On my way back, she was in the middle of the street with her plastic bags strewn about. It’s a four lane street with a turn lane in the center. A man was near her, gesturing for her to return to the sidewalk while speaking on his phone, presumably calling 911. There was nothing more to be done. Either she would find her way back to the sidewalk or the Sheriff’s cruiser would soon arrive.

I had another stop to make. When I came out, she was out of traffic and back in her usual spot, on the corner in the sun. I wondered how she could tolerate the heat while encased in plastic.

The woman is obviously not sane (I’m not using that term in its legal sense). Had the Sheriff arrived, there is a good chance she would have ended up in the back of the patrol car. It would be nice to think that she would then get a ride to County Mental Health to enjoy a 72 hour respite from her daily toils.

That is not, however, what would have happened. Our clinics are more or less closed. Those people still capable of getting help on their own are going to the hospital emergency room. The other day in Sacramento, two such patients were put together in the same room to wait, and there was a fight or an assault or whatever.

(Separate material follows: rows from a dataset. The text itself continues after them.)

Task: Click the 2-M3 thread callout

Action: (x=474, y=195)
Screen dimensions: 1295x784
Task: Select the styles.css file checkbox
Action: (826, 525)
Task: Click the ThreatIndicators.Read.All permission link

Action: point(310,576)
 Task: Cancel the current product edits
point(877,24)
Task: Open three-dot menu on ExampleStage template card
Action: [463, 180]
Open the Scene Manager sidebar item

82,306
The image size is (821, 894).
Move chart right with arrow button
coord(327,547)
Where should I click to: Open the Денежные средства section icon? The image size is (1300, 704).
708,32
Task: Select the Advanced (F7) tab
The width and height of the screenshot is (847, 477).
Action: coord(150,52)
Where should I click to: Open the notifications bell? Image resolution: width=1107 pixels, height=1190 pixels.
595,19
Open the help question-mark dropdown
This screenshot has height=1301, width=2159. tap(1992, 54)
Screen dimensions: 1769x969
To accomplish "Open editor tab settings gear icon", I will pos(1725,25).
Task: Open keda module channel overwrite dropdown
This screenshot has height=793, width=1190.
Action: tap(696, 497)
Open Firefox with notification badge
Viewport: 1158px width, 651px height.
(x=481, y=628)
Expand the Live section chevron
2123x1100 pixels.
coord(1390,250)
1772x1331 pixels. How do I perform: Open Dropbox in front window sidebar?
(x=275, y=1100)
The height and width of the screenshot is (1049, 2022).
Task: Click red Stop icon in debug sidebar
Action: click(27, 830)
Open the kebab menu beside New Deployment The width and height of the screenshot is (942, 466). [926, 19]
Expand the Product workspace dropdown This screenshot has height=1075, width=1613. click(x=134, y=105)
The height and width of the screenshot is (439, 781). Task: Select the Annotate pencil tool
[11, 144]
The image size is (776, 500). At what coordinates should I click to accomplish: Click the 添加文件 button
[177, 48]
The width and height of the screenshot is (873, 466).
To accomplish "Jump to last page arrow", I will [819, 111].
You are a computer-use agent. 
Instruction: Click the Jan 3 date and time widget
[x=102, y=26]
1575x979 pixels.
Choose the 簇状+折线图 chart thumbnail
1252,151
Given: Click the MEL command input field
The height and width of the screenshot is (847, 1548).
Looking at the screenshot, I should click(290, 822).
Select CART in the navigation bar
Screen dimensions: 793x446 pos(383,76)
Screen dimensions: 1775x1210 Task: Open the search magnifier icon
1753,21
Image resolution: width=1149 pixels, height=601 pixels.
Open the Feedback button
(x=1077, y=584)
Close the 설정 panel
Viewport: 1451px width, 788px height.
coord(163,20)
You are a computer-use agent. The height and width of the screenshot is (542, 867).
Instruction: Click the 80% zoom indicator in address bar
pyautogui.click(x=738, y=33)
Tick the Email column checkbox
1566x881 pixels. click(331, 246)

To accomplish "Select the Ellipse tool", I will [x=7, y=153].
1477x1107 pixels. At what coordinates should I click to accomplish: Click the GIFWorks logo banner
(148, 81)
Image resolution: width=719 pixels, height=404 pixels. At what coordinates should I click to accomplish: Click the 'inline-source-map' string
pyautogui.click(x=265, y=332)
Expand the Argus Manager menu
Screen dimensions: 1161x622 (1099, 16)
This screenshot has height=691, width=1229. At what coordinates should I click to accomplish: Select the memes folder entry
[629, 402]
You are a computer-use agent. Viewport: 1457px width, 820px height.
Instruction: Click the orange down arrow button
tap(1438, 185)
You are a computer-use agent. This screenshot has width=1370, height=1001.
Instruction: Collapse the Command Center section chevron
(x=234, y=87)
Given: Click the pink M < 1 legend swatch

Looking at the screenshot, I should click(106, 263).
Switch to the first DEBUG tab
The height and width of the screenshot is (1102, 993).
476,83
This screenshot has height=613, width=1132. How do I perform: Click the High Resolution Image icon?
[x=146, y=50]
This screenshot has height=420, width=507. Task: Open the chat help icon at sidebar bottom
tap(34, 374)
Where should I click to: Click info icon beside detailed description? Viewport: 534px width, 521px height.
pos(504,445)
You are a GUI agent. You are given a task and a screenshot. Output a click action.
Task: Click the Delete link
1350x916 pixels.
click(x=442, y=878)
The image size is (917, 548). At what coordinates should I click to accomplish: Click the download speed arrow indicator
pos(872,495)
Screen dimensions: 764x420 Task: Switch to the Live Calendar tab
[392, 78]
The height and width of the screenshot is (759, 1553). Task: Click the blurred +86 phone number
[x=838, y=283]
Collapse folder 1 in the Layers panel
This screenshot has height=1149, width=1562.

Those who are incapable of seeking treatment on their own are now taken to Jail. They are always good for some misdemeanor charge that can be dismissed after they have been seen by the Jail Psych service. But if they struggle, resist or cause problems while being “arrested,” there is inevitably a more serious charge to keep them in Jail and to be resolved by the Courts.

Once that person is in Jail, there is a good chance that I will be appointed to see them. No, my task as a psychologist will not be to help them. I will be paid to determine whether or not they are competent or sane enough to navigate the Court system. Often, that’s not an issue. But there are a lot of times when these people can’t find their way out the door, even when it’s opened for their release.

Today, in too many parts of California, there is no fine line between sanity and the safety net because there just is no safety net there at all.

We let preventable problems get worse and then deal with them where it costs the most.

When we fail to spend on fundamental quality of life services like mental health (and the list goes on), it just costs us more in the long run. The way I think about it, if your roof has a hole in it, you don’t save any money by letting the rain come in.

The County can’t spend and the State can’t spend because they don’t have any money.

The Republican Party in California says that there will be no new taxes of any kind. They actually speak for a lot of people, and because of the vote requirements for a budget, they can block almost anything.

This is not good. It is not good to have a mentally incapable woman at risk for entering the criminal justice system only because she wasn’t given a bit of psychological help when it was needed.

For a community, it is a moral as well as a practical failure. In a community, if your safety net has a hole in it, you don’t save money by letting people fall through. You would have to be insane to think that you would.

People don’t like taxes? They don’t like fees? They don’t want to spend money?

We’re beyond the point of no choice. Things need to be fixed.